**DIRECTIVE**.
Convert the data below into a JSON list of strings with one string per line, skipping blank lines and leaving out the pictures.

━━━━━━━━

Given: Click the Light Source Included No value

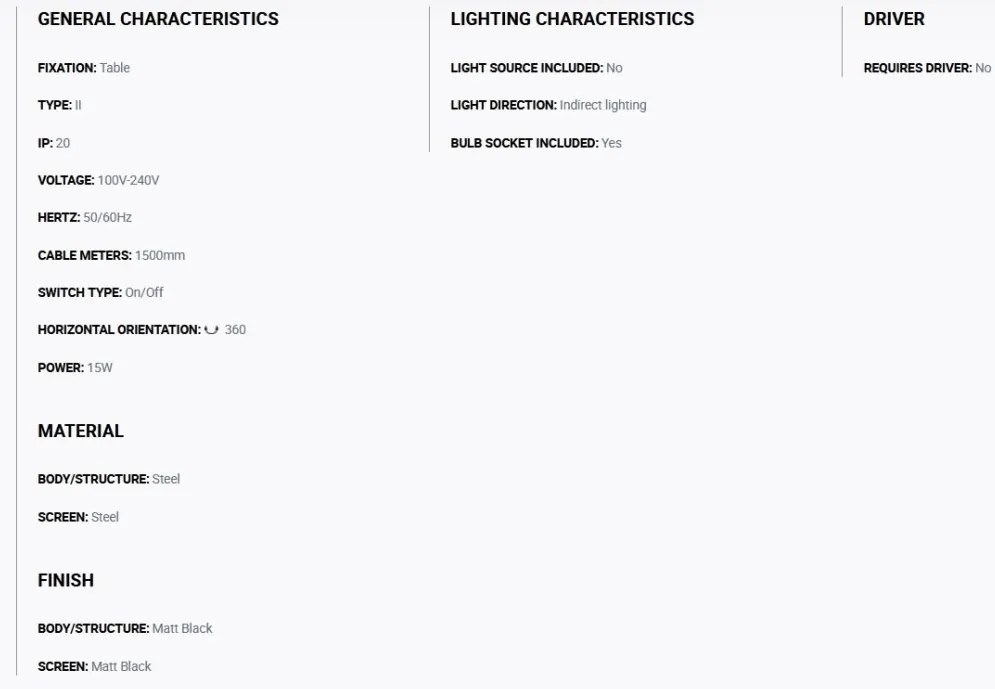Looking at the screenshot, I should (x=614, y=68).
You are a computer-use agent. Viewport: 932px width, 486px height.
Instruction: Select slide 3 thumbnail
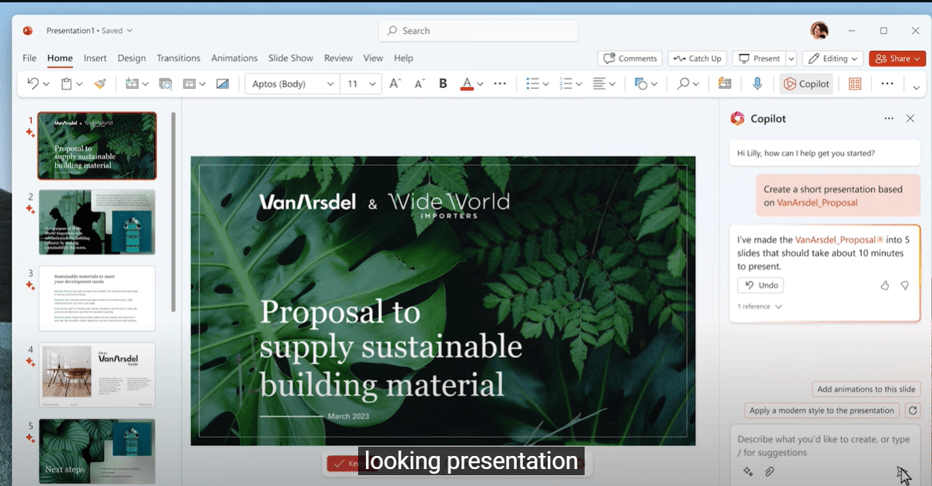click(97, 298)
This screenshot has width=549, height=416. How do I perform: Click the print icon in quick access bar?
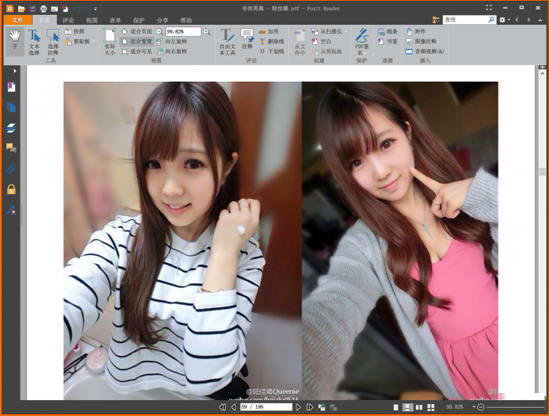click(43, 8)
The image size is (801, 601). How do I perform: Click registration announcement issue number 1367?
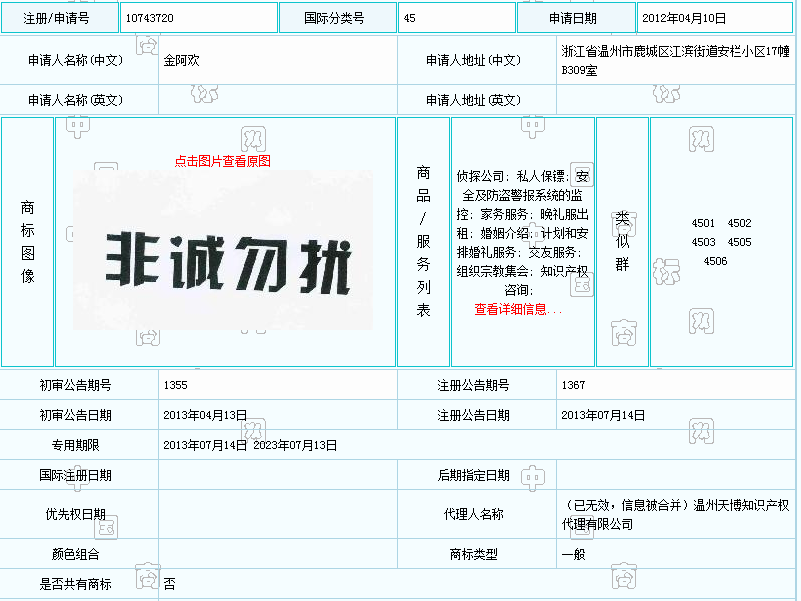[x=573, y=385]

━━━━━━━━

**ANSWER TO THIS PROBLEM**.
[
  "Given: Click the Light Source Included No value",
  "Looking at the screenshot, I should (x=614, y=68).",
  "You are a computer-use agent. Viewport: 932px width, 486px height.",
  "Instruction: Select slide 3 thumbnail",
  "click(97, 298)",
  "This screenshot has width=549, height=416. How do I perform: Click the print icon in quick access bar?",
  "click(43, 8)",
  "The image size is (801, 601). How do I perform: Click registration announcement issue number 1367?",
  "[x=573, y=385]"
]